Seattle detectives Alice Madison and Kevin Brown along with crime scene investigator Amy Sorensen are sent to the town of Ludlow to help the very small police force investigate the killing of a well-respected doctor. The brutality of the cold winter weather matches the horrific way the doctor was killed. Ludlow is located a few hours from Seattle within the mountainous backdrop. But, as the inquiry takes hold, events seem to spiral out of the Seattle investigator’s control.
During the Memorial Service, the killer strikes again, murdering another town’s member and having the three Seattle police officers under siege. As they become targets, Madison and her team realize they must find the murderer before he or she strikes again.
The trick for the author was having the Seattle detectives travel to this small town and assist in the investigation.

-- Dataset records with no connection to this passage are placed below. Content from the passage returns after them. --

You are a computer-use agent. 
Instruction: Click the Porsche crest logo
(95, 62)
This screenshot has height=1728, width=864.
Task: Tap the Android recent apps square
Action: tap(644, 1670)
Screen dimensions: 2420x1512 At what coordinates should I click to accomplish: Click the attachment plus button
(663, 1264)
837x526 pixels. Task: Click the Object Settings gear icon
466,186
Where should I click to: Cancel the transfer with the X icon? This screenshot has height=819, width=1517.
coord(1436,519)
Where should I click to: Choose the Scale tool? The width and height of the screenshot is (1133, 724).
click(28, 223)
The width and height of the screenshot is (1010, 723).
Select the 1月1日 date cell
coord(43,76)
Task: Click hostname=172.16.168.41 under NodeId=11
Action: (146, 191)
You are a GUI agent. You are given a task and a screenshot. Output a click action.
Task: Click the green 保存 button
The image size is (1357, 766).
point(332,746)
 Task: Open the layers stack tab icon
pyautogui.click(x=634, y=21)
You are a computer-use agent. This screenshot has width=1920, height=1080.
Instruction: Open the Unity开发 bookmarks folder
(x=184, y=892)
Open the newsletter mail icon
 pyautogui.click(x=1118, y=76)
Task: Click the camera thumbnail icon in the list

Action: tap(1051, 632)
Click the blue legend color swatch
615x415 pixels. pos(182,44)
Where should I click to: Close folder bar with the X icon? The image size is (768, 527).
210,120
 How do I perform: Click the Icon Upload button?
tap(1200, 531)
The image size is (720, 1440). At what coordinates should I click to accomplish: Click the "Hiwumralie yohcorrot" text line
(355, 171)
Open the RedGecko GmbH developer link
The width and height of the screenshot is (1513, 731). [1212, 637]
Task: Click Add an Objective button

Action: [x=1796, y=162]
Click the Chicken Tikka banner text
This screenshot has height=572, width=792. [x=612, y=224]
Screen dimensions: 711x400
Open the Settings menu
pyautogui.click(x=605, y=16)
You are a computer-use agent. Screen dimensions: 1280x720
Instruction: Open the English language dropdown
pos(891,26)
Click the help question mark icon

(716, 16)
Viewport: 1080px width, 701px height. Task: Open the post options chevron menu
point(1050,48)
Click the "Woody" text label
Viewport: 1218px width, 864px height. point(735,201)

“I had them called in by the police chief for support,” Giambanco said. “It was the county’s first murder and they needed their expertise. I made sure the conflict between the city and town law enforcement was superficial. I wanted them to get along and help each other. Seattle and the surrounding areas have a perfect landscape for crime writing. Washington State has cities, a wilderness, that are close by. I had a huge range of options of what my characters can do. I always think of the environment when writing a story. For this book, I knew I wanted to have a remote isolated small town surrounded by the mountains. The actual town is a combination of Friday Harbor in Washington State and Banff, a Canadian national park town.”
The investigation leads to a survivalist, Jeb Tanner, living in the woods with his 12 children. He has his children taking turns between the hunter and the prey with the loser locked in a hut. They are terrified of him, fearful of his wrath.
One of the youngsters, Samuel, has a compelling story that seems very similar to what Madison went through as a child. He wonders what happened to his mother and older brother and puts his faith in Madison, hoping she will help out. The comparisons and insights with her past are some of the most interesting aspects of the plot.
“I am fascinated by people who lead this kind of life,” the author said. “They barricade themselves on their land and bring up their children in an isolated environment. They are inaccessible to others of their own age, the Internet, and television. I always wondered what are their hopes, dreams, and fears. I think the child Sam and Madison are related because of her own experiences. Living in the wilderness makes it very important. Alice as a girl was kidnapped by a hunter. He blurred hunting for animals and people, something Sam’s father does as well. The hunter Alice had to deal with roamed the mountains and national parks to find groups of people to pursue.”
This story involving lies and deceptions fosters an intriguing mystery. The author uses the environment to create a creepy atmosphere that includes the mountains and forests surrounding the town.